▶ SOURCE RECORDS:
Content starts
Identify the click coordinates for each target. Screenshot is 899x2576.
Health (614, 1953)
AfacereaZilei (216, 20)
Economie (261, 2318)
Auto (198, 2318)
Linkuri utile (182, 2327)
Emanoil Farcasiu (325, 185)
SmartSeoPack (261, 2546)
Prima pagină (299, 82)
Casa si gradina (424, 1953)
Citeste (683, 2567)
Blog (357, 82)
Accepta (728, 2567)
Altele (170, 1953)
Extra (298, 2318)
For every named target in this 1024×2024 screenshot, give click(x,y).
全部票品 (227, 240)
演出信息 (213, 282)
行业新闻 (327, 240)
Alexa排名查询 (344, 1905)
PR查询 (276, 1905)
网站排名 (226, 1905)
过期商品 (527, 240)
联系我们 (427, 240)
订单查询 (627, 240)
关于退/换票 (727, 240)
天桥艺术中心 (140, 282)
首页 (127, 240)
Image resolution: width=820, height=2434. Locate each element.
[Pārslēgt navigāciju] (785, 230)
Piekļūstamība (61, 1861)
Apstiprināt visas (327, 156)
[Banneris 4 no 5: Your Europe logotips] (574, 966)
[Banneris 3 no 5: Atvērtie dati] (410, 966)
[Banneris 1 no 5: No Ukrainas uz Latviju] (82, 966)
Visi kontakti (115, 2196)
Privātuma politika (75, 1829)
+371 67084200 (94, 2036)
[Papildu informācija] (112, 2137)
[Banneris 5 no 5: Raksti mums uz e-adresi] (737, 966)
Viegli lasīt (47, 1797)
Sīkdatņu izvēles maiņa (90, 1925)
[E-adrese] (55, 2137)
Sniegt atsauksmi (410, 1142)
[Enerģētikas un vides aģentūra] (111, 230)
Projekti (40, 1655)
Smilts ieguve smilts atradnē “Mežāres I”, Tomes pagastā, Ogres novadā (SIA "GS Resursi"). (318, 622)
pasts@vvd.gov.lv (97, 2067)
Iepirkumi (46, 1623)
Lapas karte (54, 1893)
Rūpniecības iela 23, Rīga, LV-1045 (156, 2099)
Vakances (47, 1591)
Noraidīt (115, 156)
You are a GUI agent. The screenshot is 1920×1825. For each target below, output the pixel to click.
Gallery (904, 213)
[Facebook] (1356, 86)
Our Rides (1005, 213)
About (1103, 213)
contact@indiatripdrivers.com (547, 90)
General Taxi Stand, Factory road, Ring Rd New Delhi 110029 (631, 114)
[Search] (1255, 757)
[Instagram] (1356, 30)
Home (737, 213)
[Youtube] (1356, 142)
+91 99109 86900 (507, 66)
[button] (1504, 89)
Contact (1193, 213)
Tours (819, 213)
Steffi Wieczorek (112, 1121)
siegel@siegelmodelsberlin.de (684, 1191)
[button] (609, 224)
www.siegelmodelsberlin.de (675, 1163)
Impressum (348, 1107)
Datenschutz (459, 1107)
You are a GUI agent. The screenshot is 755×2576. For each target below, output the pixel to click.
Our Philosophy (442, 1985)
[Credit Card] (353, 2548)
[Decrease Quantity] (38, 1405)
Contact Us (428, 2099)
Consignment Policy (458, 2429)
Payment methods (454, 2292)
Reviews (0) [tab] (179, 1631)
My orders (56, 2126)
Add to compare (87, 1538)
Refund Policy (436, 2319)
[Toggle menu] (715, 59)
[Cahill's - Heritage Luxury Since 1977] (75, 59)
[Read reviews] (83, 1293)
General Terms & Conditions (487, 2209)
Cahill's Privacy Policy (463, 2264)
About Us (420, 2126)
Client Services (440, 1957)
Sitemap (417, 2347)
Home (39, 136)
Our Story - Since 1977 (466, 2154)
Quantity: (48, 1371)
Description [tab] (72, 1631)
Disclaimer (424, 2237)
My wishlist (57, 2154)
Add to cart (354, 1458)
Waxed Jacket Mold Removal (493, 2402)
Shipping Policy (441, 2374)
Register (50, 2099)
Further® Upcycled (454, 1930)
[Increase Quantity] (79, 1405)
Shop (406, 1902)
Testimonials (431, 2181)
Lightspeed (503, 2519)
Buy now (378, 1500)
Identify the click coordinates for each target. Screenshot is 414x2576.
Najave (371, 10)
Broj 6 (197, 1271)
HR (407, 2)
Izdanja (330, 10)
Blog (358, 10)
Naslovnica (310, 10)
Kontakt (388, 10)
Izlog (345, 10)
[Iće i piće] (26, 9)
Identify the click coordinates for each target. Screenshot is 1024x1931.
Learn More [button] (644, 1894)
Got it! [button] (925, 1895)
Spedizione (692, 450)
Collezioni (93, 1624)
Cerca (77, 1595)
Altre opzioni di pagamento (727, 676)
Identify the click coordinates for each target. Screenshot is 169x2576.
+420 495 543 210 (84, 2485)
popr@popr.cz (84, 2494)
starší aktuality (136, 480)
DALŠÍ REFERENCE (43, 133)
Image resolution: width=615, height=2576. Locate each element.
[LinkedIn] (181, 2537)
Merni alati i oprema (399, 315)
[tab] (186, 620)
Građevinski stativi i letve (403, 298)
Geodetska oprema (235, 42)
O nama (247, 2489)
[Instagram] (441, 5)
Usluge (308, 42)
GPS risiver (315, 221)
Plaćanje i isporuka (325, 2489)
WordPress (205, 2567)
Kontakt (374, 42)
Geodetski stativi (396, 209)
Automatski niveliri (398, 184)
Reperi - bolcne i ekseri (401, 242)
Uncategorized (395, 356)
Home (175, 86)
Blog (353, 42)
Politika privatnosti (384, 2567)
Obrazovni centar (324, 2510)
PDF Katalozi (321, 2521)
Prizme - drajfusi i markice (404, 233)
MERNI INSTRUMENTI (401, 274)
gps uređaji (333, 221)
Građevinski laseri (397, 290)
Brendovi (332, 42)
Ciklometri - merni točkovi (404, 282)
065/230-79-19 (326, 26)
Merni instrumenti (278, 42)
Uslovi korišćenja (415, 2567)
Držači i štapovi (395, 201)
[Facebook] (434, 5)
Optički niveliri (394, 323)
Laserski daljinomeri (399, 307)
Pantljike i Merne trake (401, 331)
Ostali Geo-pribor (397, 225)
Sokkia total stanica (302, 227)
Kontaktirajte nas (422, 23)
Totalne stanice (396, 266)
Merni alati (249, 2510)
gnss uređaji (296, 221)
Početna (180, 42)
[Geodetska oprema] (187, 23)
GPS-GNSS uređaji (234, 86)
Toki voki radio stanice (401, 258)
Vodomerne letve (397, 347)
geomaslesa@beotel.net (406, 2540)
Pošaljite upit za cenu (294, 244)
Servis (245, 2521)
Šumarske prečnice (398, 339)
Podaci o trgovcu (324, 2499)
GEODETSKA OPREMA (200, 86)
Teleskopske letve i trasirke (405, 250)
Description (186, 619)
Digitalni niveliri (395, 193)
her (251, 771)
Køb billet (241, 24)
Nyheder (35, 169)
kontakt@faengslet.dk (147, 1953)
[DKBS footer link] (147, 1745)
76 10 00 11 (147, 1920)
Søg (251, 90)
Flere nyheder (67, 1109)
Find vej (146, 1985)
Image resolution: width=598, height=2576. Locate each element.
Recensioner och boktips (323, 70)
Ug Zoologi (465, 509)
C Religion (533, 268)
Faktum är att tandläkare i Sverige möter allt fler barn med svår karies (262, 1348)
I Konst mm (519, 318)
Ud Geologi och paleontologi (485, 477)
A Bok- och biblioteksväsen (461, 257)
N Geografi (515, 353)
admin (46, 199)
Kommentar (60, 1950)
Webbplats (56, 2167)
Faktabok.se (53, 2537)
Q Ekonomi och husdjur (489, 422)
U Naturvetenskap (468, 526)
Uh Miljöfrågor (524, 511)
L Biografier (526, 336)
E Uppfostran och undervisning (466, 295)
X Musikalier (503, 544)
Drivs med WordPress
Content ends
▶ ACTIVITY:
Copy out the entries. Leave every line exactly as it is.

▶ COMPLETED EXERCISE:
Identify the click coordinates for each target. Screenshot is 899x2576.
Health (614, 1953)
AfacereaZilei (216, 20)
Economie (261, 2318)
Auto (198, 2318)
Linkuri utile (182, 2327)
Emanoil Farcasiu (325, 185)
SmartSeoPack (261, 2546)
Prima pagină (299, 82)
Casa si gradina (424, 1953)
Citeste (683, 2567)
Blog (357, 82)
Accepta (728, 2567)
Altele (170, 1953)
Extra (298, 2318)
For every named target in this 1024×2024 screenshot, give click(x,y).
全部票品 (227, 240)
演出信息 (213, 282)
行业新闻 (327, 240)
Alexa排名查询 (344, 1905)
PR查询 (276, 1905)
网站排名 (226, 1905)
过期商品 (527, 240)
联系我们 (427, 240)
订单查询 (627, 240)
关于退/换票 (727, 240)
天桥艺术中心 (140, 282)
首页 (127, 240)
Image resolution: width=820, height=2434. Locate each element.
[Pārslēgt navigāciju] (785, 230)
Piekļūstamība (61, 1861)
Apstiprināt visas (327, 156)
[Banneris 4 no 5: Your Europe logotips] (574, 966)
[Banneris 3 no 5: Atvērtie dati] (410, 966)
[Banneris 1 no 5: No Ukrainas uz Latviju] (82, 966)
Visi kontakti (115, 2196)
Privātuma politika (75, 1829)
+371 67084200 (94, 2036)
[Papildu informācija] (112, 2137)
[Banneris 5 no 5: Raksti mums uz e-adresi] (737, 966)
Viegli lasīt (47, 1797)
Sīkdatņu izvēles maiņa (90, 1925)
[E-adrese] (55, 2137)
Sniegt atsauksmi (410, 1142)
[Enerģētikas un vides aģentūra] (111, 230)
Projekti (40, 1655)
Smilts ieguve smilts atradnē “Mežāres I”, Tomes pagastā, Ogres novadā (SIA "GS Resursi"). (318, 622)
pasts@vvd.gov.lv (97, 2067)
Iepirkumi (46, 1623)
Lapas karte (54, 1893)
Rūpniecības iela 23, Rīga, LV-1045 (156, 2099)
Vakances (47, 1591)
Noraidīt (115, 156)
You are a GUI agent. The screenshot is 1920×1825. For each target below, output the pixel to click.
Gallery (904, 213)
[Facebook] (1356, 86)
Our Rides (1005, 213)
About (1103, 213)
contact@indiatripdrivers.com (547, 90)
General Taxi Stand, Factory road, Ring Rd New Delhi 110029 (631, 114)
[Search] (1255, 757)
[Instagram] (1356, 30)
Home (737, 213)
[Youtube] (1356, 142)
+91 99109 86900 (507, 66)
[button] (1504, 89)
Contact (1193, 213)
Tours (819, 213)
Steffi Wieczorek (112, 1121)
siegel@siegelmodelsberlin.de (684, 1191)
[button] (609, 224)
www.siegelmodelsberlin.de (675, 1163)
Impressum (348, 1107)
Datenschutz (459, 1107)
You are a GUI agent. The screenshot is 755×2576. For each target below, output the pixel to click.
Our Philosophy (442, 1985)
[Credit Card] (353, 2548)
[Decrease Quantity] (38, 1405)
Contact Us (428, 2099)
Consignment Policy (458, 2429)
Payment methods (454, 2292)
Reviews (0) [tab] (179, 1631)
My orders (56, 2126)
Add to compare (87, 1538)
Refund Policy (436, 2319)
[Toggle menu] (715, 59)
[Cahill's - Heritage Luxury Since 1977] (75, 59)
[Read reviews] (83, 1293)
General Terms & Conditions (487, 2209)
Cahill's Privacy Policy (463, 2264)
About Us (420, 2126)
Client Services (440, 1957)
Sitemap (417, 2347)
Home (39, 136)
Our Story - Since 1977 (466, 2154)
Quantity: (48, 1371)
Description [tab] (72, 1631)
Disclaimer (424, 2237)
My wishlist (57, 2154)
Add to cart (354, 1458)
Waxed Jacket Mold Removal (493, 2402)
Shipping Policy (441, 2374)
Register (50, 2099)
Further® Upcycled (454, 1930)
[Increase Quantity] (79, 1405)
Shop (406, 1902)
Testimonials (431, 2181)
Lightspeed (503, 2519)
Buy now (378, 1500)
Identify the click coordinates for each target. Screenshot is 414x2576.
Najave (371, 10)
Broj 6 (197, 1271)
HR (407, 2)
Izdanja (330, 10)
Blog (358, 10)
Naslovnica (310, 10)
Kontakt (388, 10)
Izlog (345, 10)
[Iće i piće] (26, 9)
Identify the click coordinates for each target. Screenshot is 1024x1931.
Learn More [button] (644, 1894)
Got it! [button] (925, 1895)
Spedizione (692, 450)
Collezioni (93, 1624)
Cerca (77, 1595)
Altre opzioni di pagamento (727, 676)
Identify the click coordinates for each target. Screenshot is 169x2576.
+420 495 543 210 (84, 2485)
popr@popr.cz (84, 2494)
starší aktuality (136, 480)
DALŠÍ REFERENCE (43, 133)
Image resolution: width=615, height=2576. Locate each element.
[LinkedIn] (181, 2537)
Merni alati i oprema (399, 315)
[tab] (186, 620)
Građevinski stativi i letve (403, 298)
Geodetska oprema (235, 42)
O nama (247, 2489)
[Instagram] (441, 5)
Usluge (308, 42)
GPS risiver (315, 221)
Plaćanje i isporuka (325, 2489)
WordPress (205, 2567)
Kontakt (374, 42)
Geodetski stativi (396, 209)
Automatski niveliri (398, 184)
Reperi - bolcne i ekseri (401, 242)
Uncategorized (395, 356)
Home (175, 86)
Blog (353, 42)
Politika privatnosti (384, 2567)
Obrazovni centar (324, 2510)
PDF Katalozi (321, 2521)
Prizme - drajfusi i markice (404, 233)
MERNI INSTRUMENTI (401, 274)
gps uređaji (333, 221)
Građevinski laseri (397, 290)
Brendovi (332, 42)
Ciklometri - merni točkovi (404, 282)
065/230-79-19 (326, 26)
Merni instrumenti (278, 42)
Uslovi korišćenja (415, 2567)
Držači i štapovi (395, 201)
[Facebook] (434, 5)
Optički niveliri (394, 323)
Laserski daljinomeri (399, 307)
Pantljike i Merne trake (401, 331)
Ostali Geo-pribor (397, 225)
Sokkia total stanica (302, 227)
Kontaktirajte nas (422, 23)
Totalne stanice (396, 266)
Merni alati (249, 2510)
gnss uređaji (296, 221)
Početna (180, 42)
[Geodetska oprema] (187, 23)
GPS-GNSS uređaji (234, 86)
Toki voki radio stanice (401, 258)
Vodomerne letve (397, 347)
geomaslesa@beotel.net (406, 2540)
Pošaljite upit za cenu (294, 244)
Servis (245, 2521)
Šumarske prečnice (398, 339)
Podaci o trgovcu (324, 2499)
GEODETSKA OPREMA (200, 86)
Teleskopske letve i trasirke (405, 250)
Description (186, 619)
Digitalni niveliri (395, 193)
her (251, 771)
Køb billet (241, 24)
Nyheder (35, 169)
kontakt@faengslet.dk (147, 1953)
[DKBS footer link] (147, 1745)
76 10 00 11 (147, 1920)
Søg (251, 90)
Flere nyheder (67, 1109)
Find vej (146, 1985)
Image resolution: width=598, height=2576. Locate each element.
Recensioner och boktips (323, 70)
Ug Zoologi (465, 509)
C Religion (533, 268)
Faktum är att tandläkare i Sverige möter allt fler barn med svår karies (262, 1348)
I Konst mm (519, 318)
Ud Geologi och paleontologi (485, 477)
A Bok- och biblioteksväsen (461, 257)
N Geografi (515, 353)
admin (46, 199)
Kommentar (60, 1950)
Webbplats (56, 2167)
Faktabok.se (53, 2537)
Q Ekonomi och husdjur (489, 422)
U Naturvetenskap (468, 526)
Uh Miljöfrågor (524, 511)
L Biografier (526, 336)
E Uppfostran och undervisning (466, 295)
X Musikalier (503, 544)
Drivs med WordPress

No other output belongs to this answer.